Esther’s testimony, the middle story in the book, throws useful light on certain characters earlier encountered through the often times wild prism of Nyaze’s memoir. But beyond this, that story comes across, on the whole, as a sore thumb in the book. One is left to wonder whether its real value in the story is not to play to the prison themes that have become recurrent in Nigerian prose fiction lately.          

In the third segment of the book, we encounter in the trio of Chidi, Kamo and Musin, the helplessness of another group of visionaries. These young men, mostly unemployed or under-employed university graduates, do not belong to the generation of Wole Soyinka’s ‘Interpreters’. Beyond a highfalutin claim to social vision, these young men also have their daily vegetable survival to tend. Yet, they set out in prosecuting their dreams, resolved against ”the society’s ways of ‘rising in life.’” This struggle produces its own fallen angel – Chidi who has to resort to ‘checking out’ through the unorthodox route of Uruguay, in order to prosecute his acting career. After all, frustrated radical professors, like ‘Lekomi, have been canvassing the convenient doctrine of the wider field of the struggle to explain their quite understandable drift into the brain-drain train. But Musin, witnessing in the gradual mental wasting of Nyaze “what the end of the history would look like if the children of those who queue up for everything and would jump the queue if no one was watching failed to act…” resolves to publish his friend’s memoir as well as Esther’s testimony. At the publishing of the first tranche of the latter, the offending newspaper has its premises sealed up by the military junta, along with the rest of the manuscripts. 

Use of language is as vibrant as it is diverse in Roots, changing in turn with the narrator, or the point of view, or even the mood of the story. Indeed, language use goes beyond informing or even entertaining. It becomes part of the overall instrument of conditioning, used, along with the plot and characterisation to extract, now fear or pity or anger, then frustration or simply resignation, from the reader. 

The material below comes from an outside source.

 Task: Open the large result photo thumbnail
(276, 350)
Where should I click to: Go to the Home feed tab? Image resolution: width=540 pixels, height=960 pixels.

In Nyaze’s memoir which begins with fantasia of childhood, we see how verbal twists, repetitions and exaggerations become the handmaid of the fantastic, the magical turn toning down towards the end, but not its exaggerative verbosity which is still pressed into service, at recounting the orgies of blood and violence that permeate the society. At certain points, the law and order of grammar simply break down, as language is drawn into the fray. Watch as punctuation marks take flight, even before Dunbi can, and lines run into lines, when the journalist’s mother pours out her frustration and vituperations on a son that seem bound to a meaningless, yet wasting, cause of social redemption.

Sometime in the 1970s, Bernth Lindfors noticed two strain of prose style in Nigerian literature – the sober and didactic/the ebullient and entertaining. Lindfors’ configuration of these strains around ethnic (Igbo/Yoruba) lines may be contentious deserves a closer examination of its won. Yet, this writer has, on a different occasion, noted this trend, beyond language use, in the realm of story structure and characterization. The significance of Roots, within the ranks of new Nigerian novels, is in the bringing together in a single canvass of all the shared attributes of the more ebullient elements of the Nigerian prose fiction, both in form and content, in story-telling technique and in social concern.